(Screenshot grounding data)

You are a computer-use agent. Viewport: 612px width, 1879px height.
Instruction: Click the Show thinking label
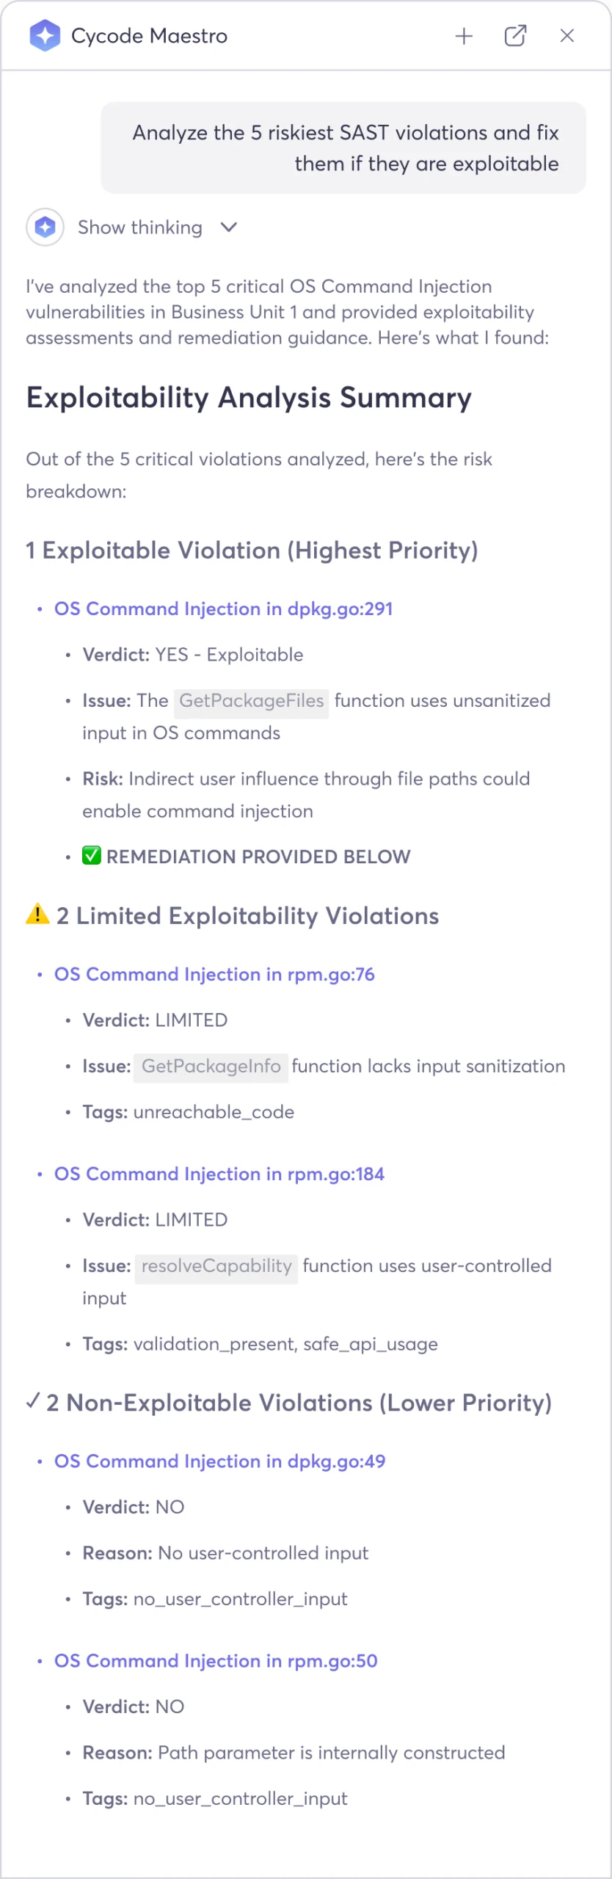tap(140, 228)
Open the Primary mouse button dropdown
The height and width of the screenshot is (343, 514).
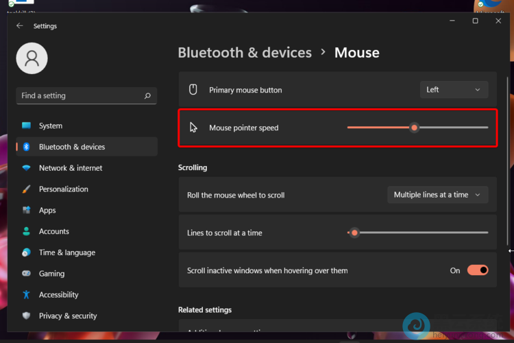454,90
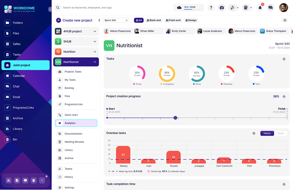Click printer icon in Overdue tasks panel
Viewport: 293px width, 190px height.
click(x=254, y=133)
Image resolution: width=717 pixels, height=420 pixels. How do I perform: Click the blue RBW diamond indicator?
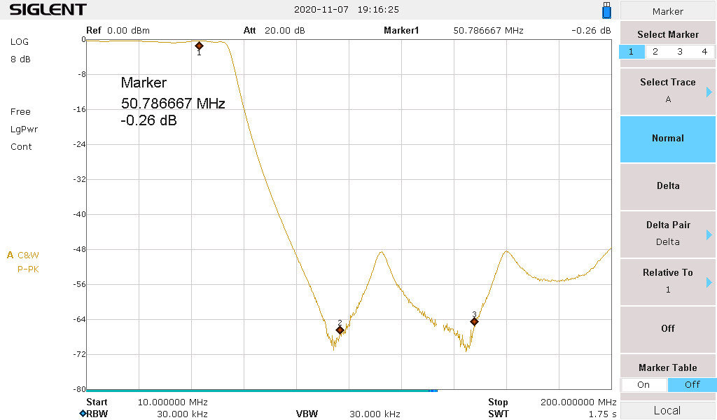(83, 414)
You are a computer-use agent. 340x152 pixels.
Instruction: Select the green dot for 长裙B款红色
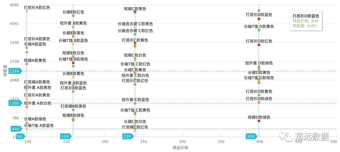coord(73,16)

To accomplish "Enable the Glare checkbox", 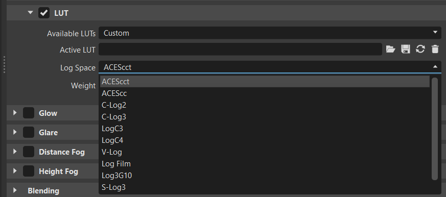I will [x=29, y=133].
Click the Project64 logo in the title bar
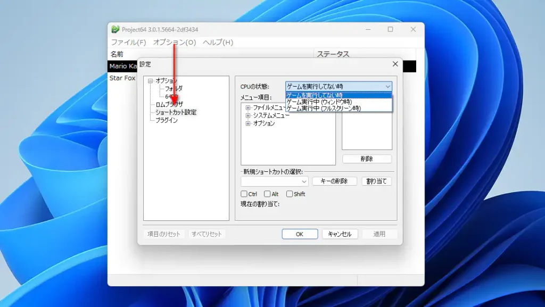545x307 pixels. coord(115,29)
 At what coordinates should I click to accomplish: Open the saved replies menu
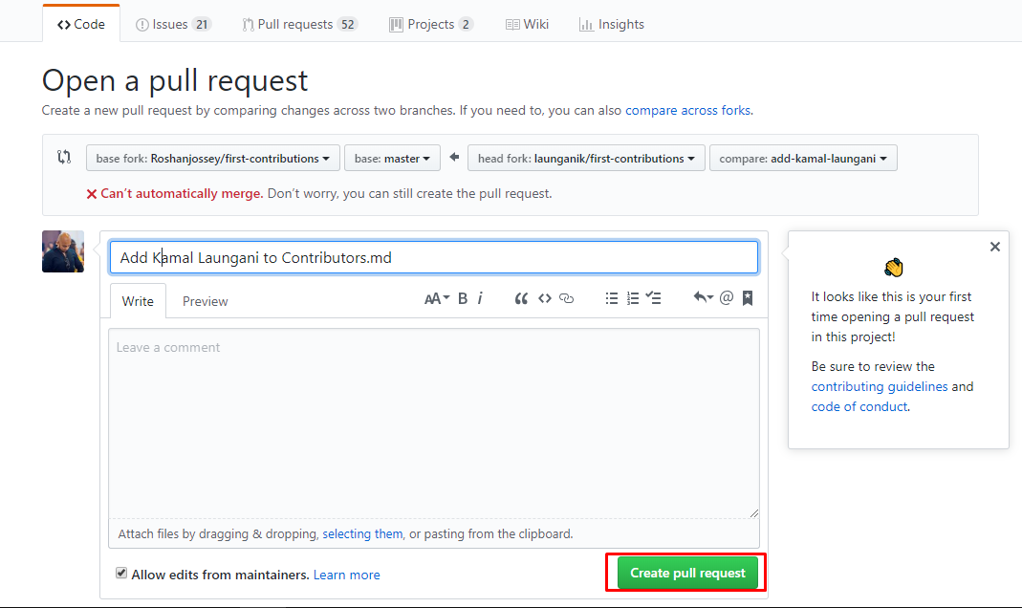(x=705, y=298)
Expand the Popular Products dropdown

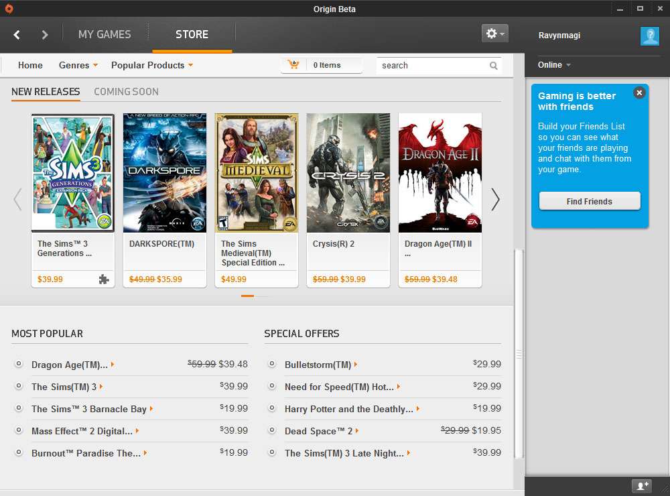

PROBLEM TO WORK ON: Search the entries above for the word "agent" and copy each line where it appears.

EXERCISE SOLUTION:
You are a computer-use agent. Viewport: 612px width, 1879px height.
You are a computer-use agent. 340x152 pixels.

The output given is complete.